In [None]:
!pip install transformers torch scikit-learn --quiet

In [None]:
import torch
from torch.utils.data import DataLoader
from transformers import AutoTokenizer, AutoModelForSequenceClassification, AdamW, get_scheduler
from sklearn.metrics import classification_report
from tqdm import tqdm
import os

In [None]:
from data_loaders import FactCheckDataset, create_dataloaders

In [None]:
model_name = "vinai/phobert-base"
train_path = "../data/vihallu-train.csv"
test_path  = "../data/vihallu-public-test.csv"

In [None]:
batch_size = 8
max_len = 128
epochs = 10
lr = 2e-5
device = torch.device("cuda" if torch.cuda.is_available() else "cpu")

In [None]:
tokenizer = AutoTokenizer.from_pretrained(model_name, use_fast=False)

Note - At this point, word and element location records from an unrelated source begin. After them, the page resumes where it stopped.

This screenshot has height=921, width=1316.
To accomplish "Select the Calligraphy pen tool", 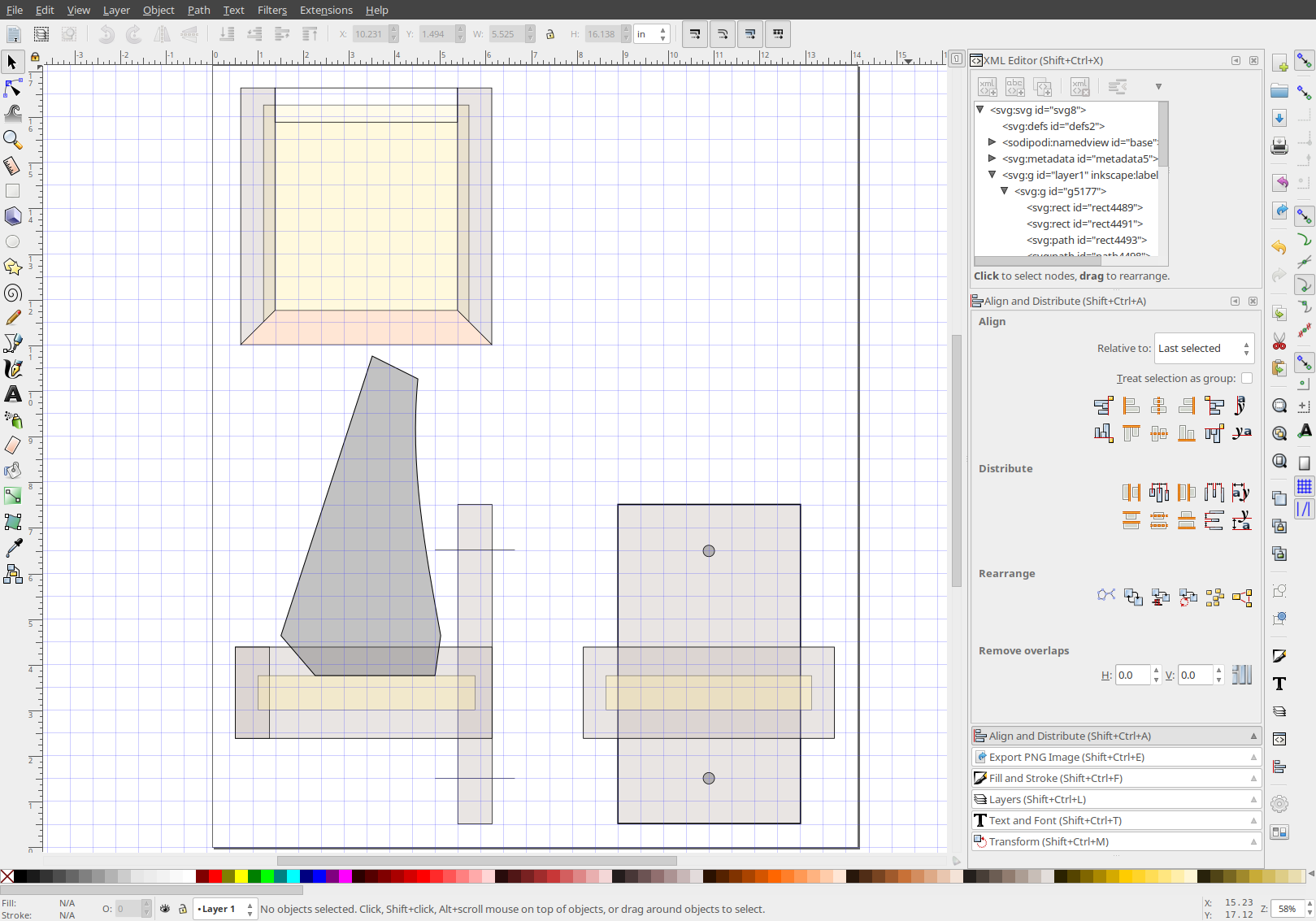I will coord(13,369).
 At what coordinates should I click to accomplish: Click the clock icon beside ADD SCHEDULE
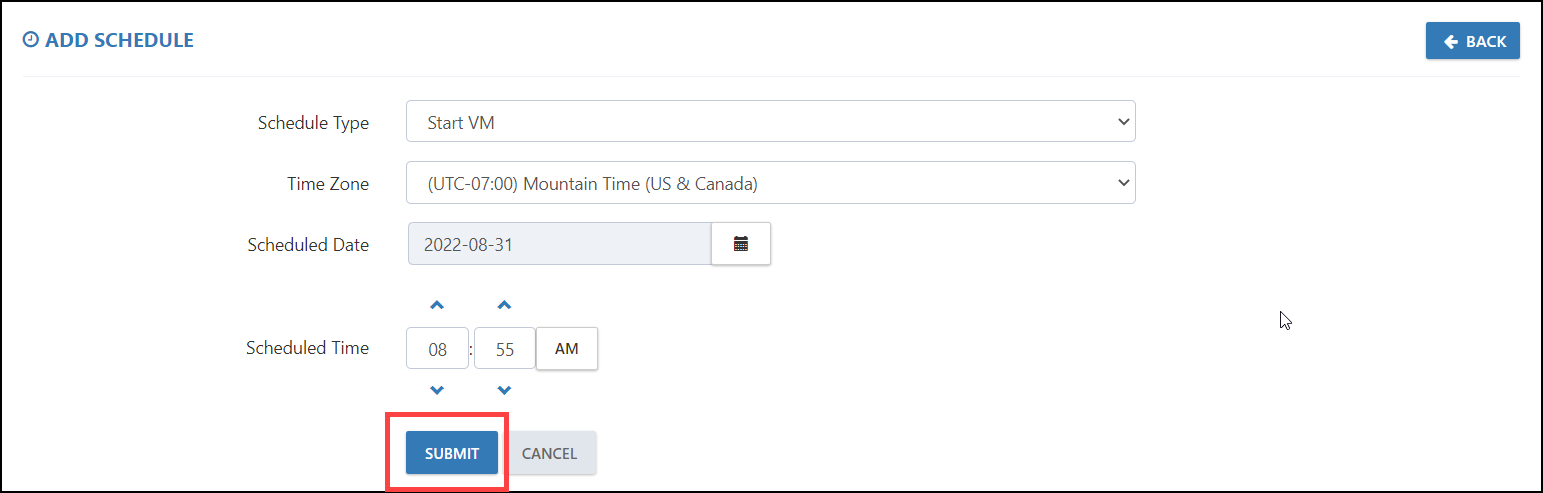pyautogui.click(x=31, y=40)
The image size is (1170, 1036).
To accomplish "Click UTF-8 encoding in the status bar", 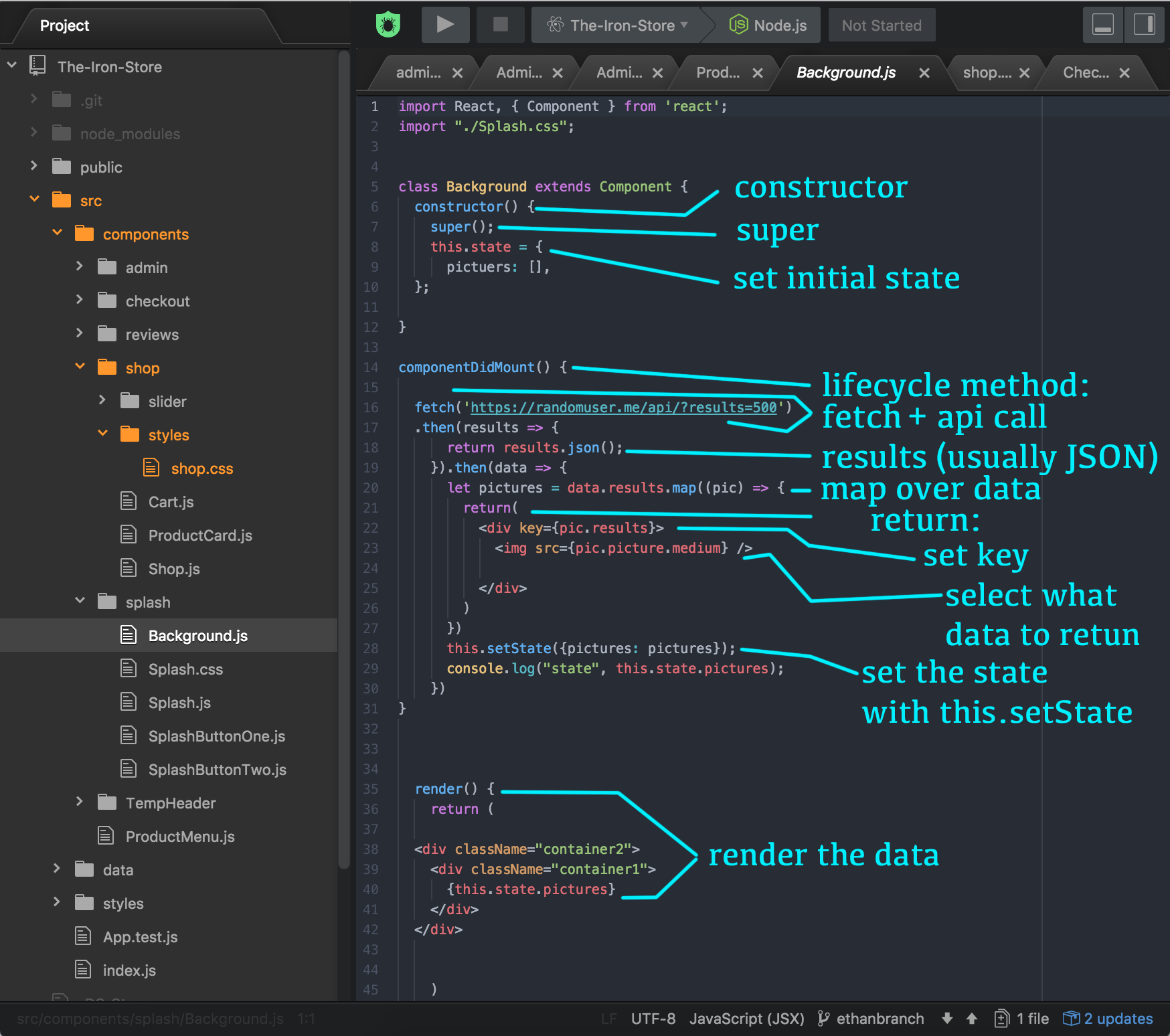I will (652, 1019).
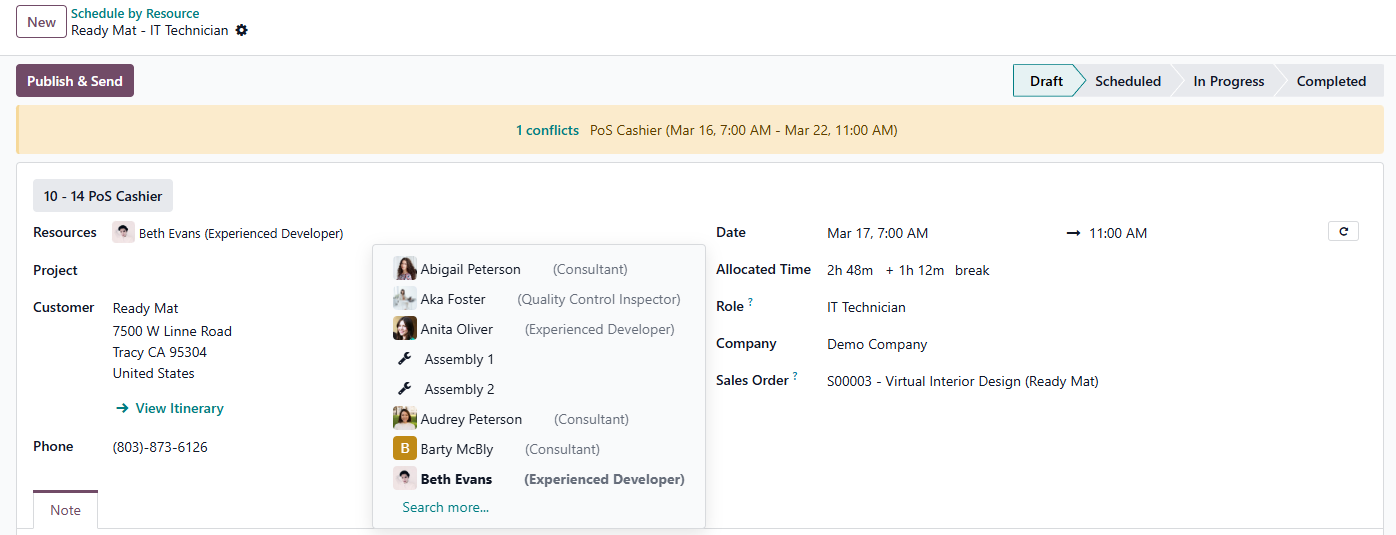This screenshot has width=1396, height=535.
Task: Mark stage as Completed
Action: coord(1330,81)
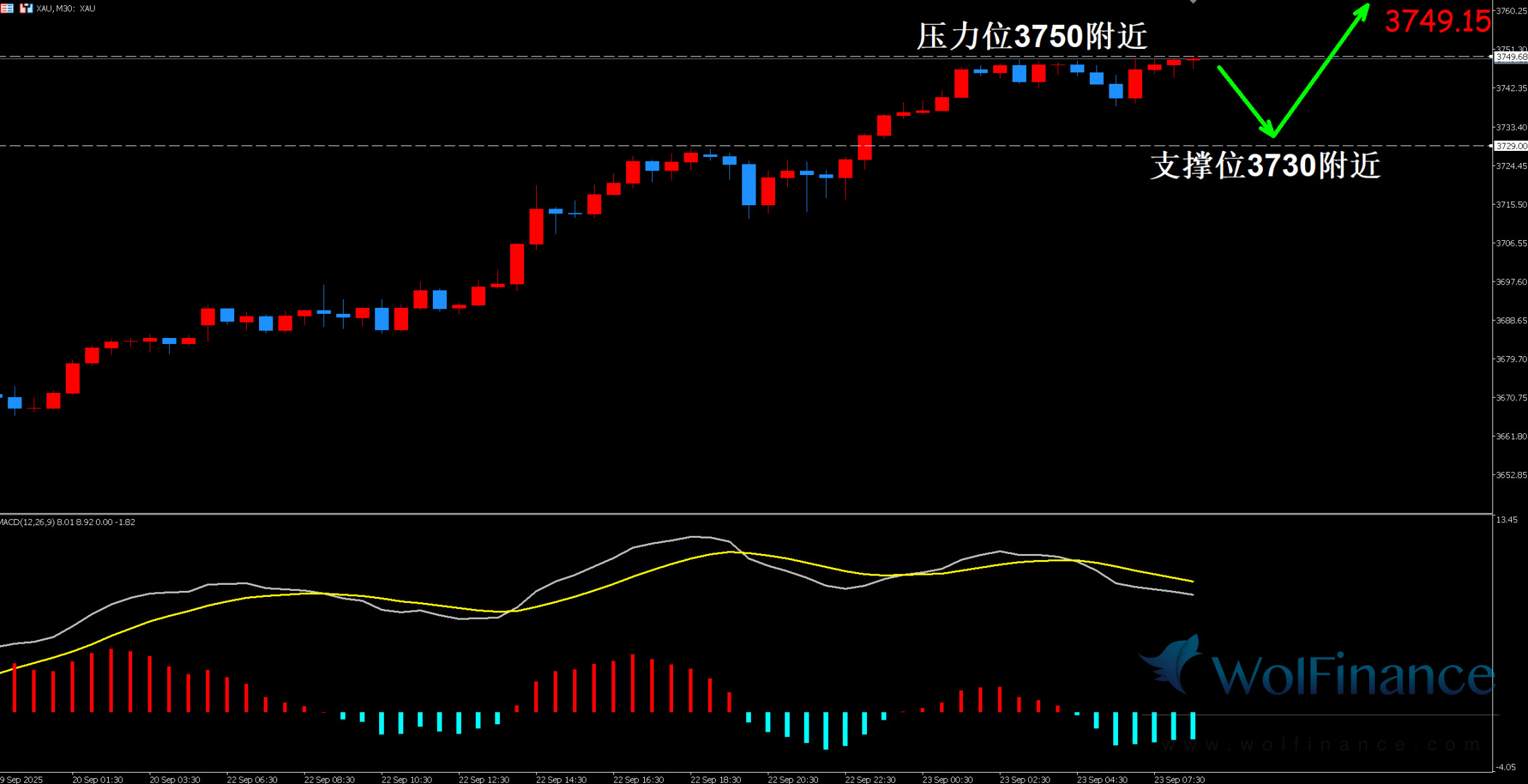The image size is (1528, 784).
Task: Select the green downward arrow drawing
Action: 1245,101
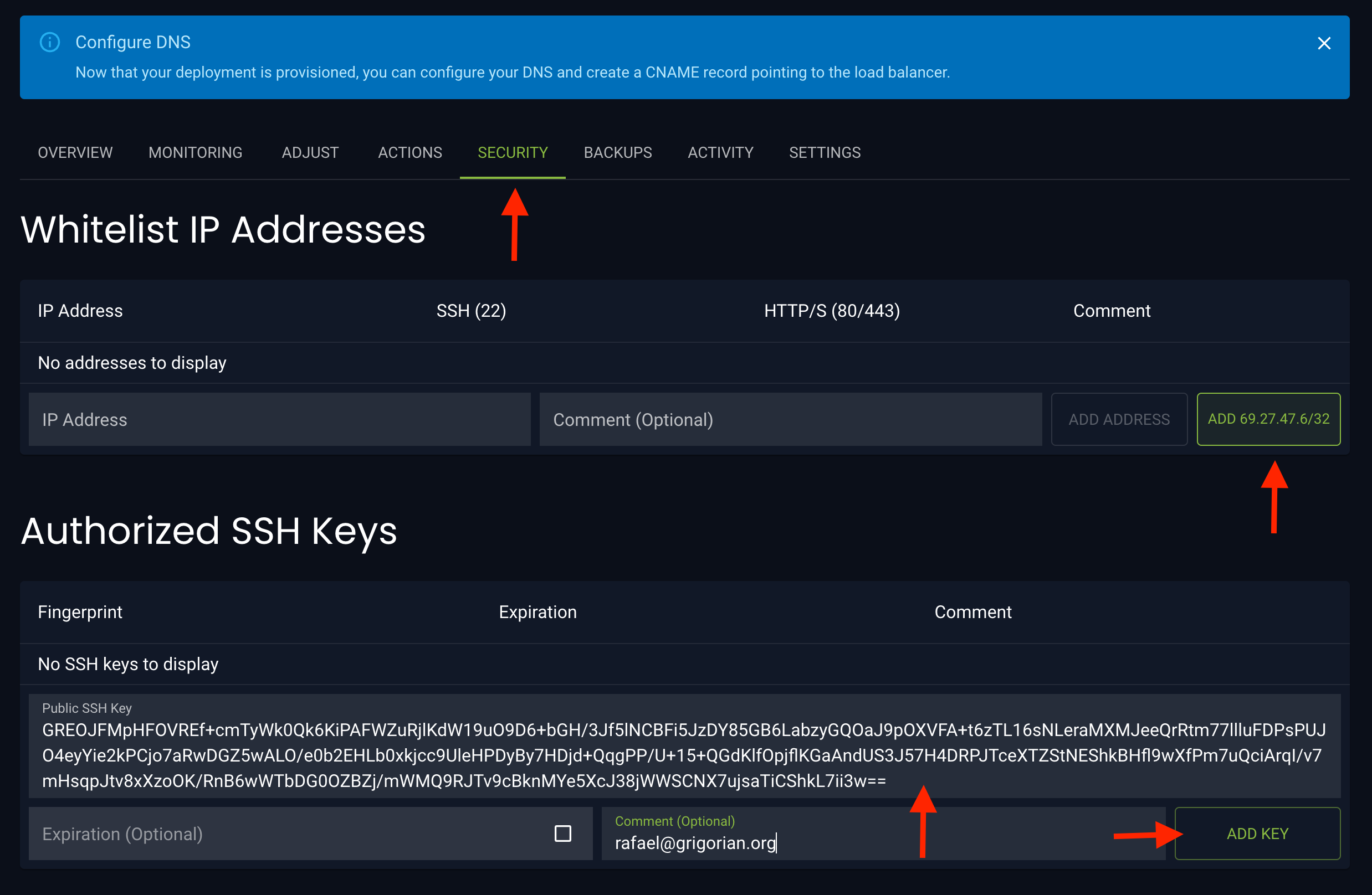Click the SSH (22) column header

[471, 311]
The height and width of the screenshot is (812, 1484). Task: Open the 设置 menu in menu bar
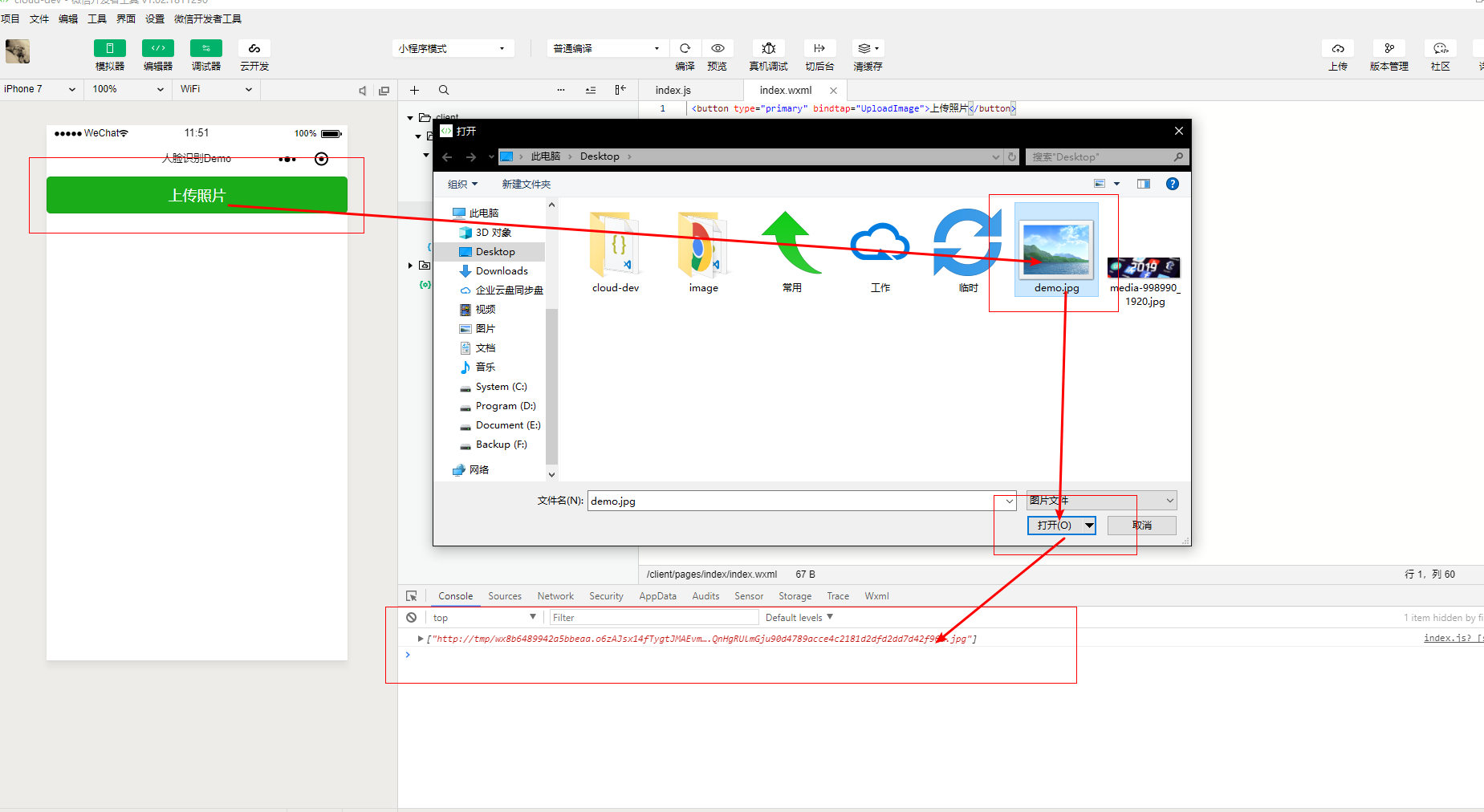(155, 18)
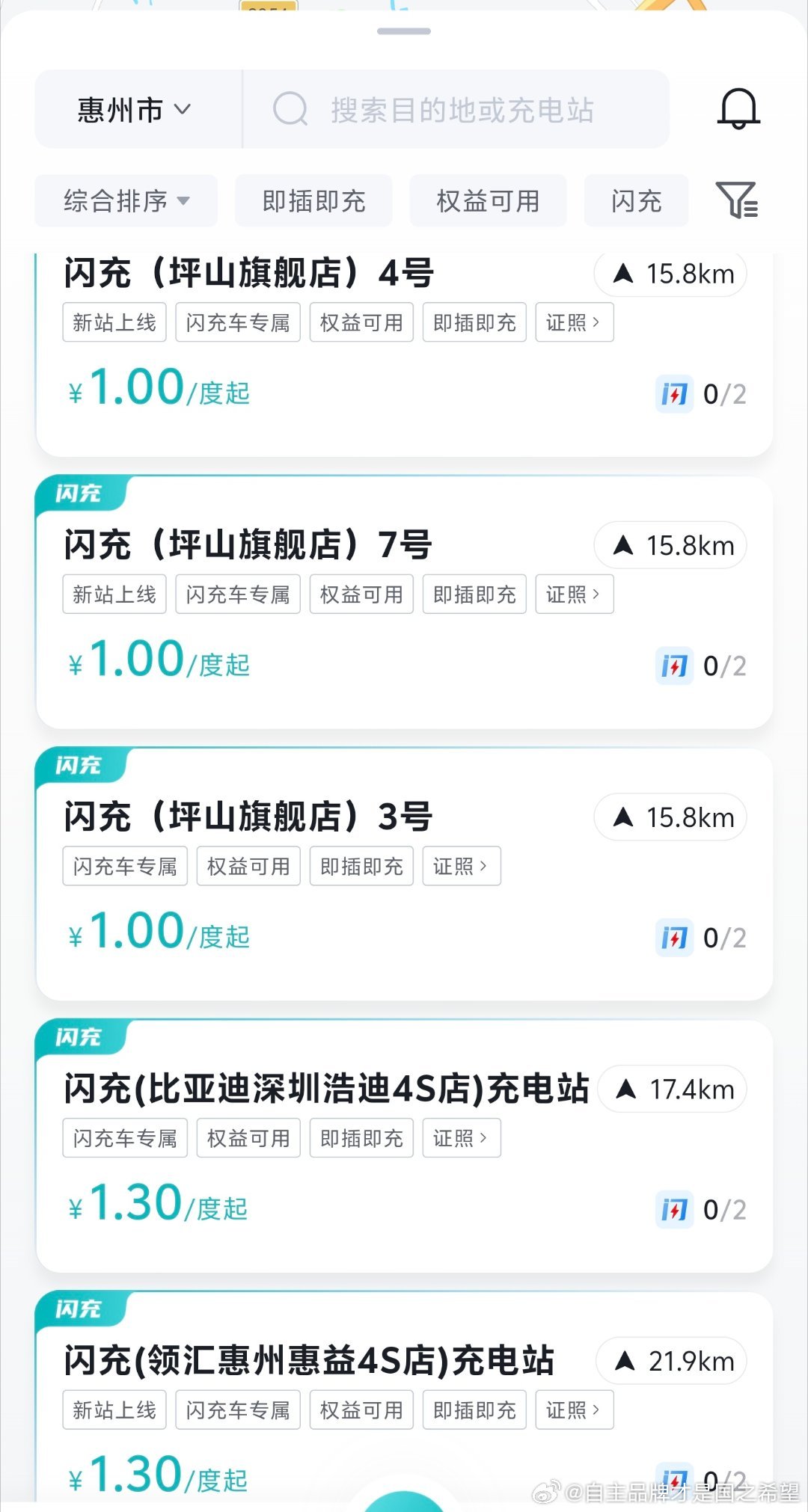Expand the 综合排序 sort dropdown
The height and width of the screenshot is (1512, 808).
pyautogui.click(x=126, y=200)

train_loader, test_loader, label2id = create_dataloaders(
    train_path, test_path, tokenizer,
    batch_size=batch_size,
    max_len=max_len
)

id2label = {v:k for k,v in label2id.items()}
print("Label mapping:", label2id)

In [None]:
model = AutoModelForSequenceClassification.from_pretrained(
    model_name,
    num_labels=len(label2id),
    id2label=id2label,
    label2id=label2id
)
model.to(device)

In [None]:
optimizer = AdamW(model.parameters(), lr=lr)
num_training_steps = epochs * len(train_loader)
lr_scheduler = get_scheduler(
    "linear", optimizer=optimizer,
    num_warmup_steps=0,
    num_training_steps=num_training_steps
)

In [None]:
from sklearn.metrics import accuracy_score

for epoch in range(epochs):
    print(f"\n===== Epoch {epoch+1}/{epochs} =====")
    model.train()
    total_loss, total_preds, total_labels = 0, [], []

    loop = tqdm(train_loader, desc="Training", leave=True)
    for batch in loop:
        optimizer.zero_grad()

        input_ids = batch["input_ids"].to(device)
        attention_mask = batch["attention_mask"].to(device)
        labels = batch["labels"].to(device)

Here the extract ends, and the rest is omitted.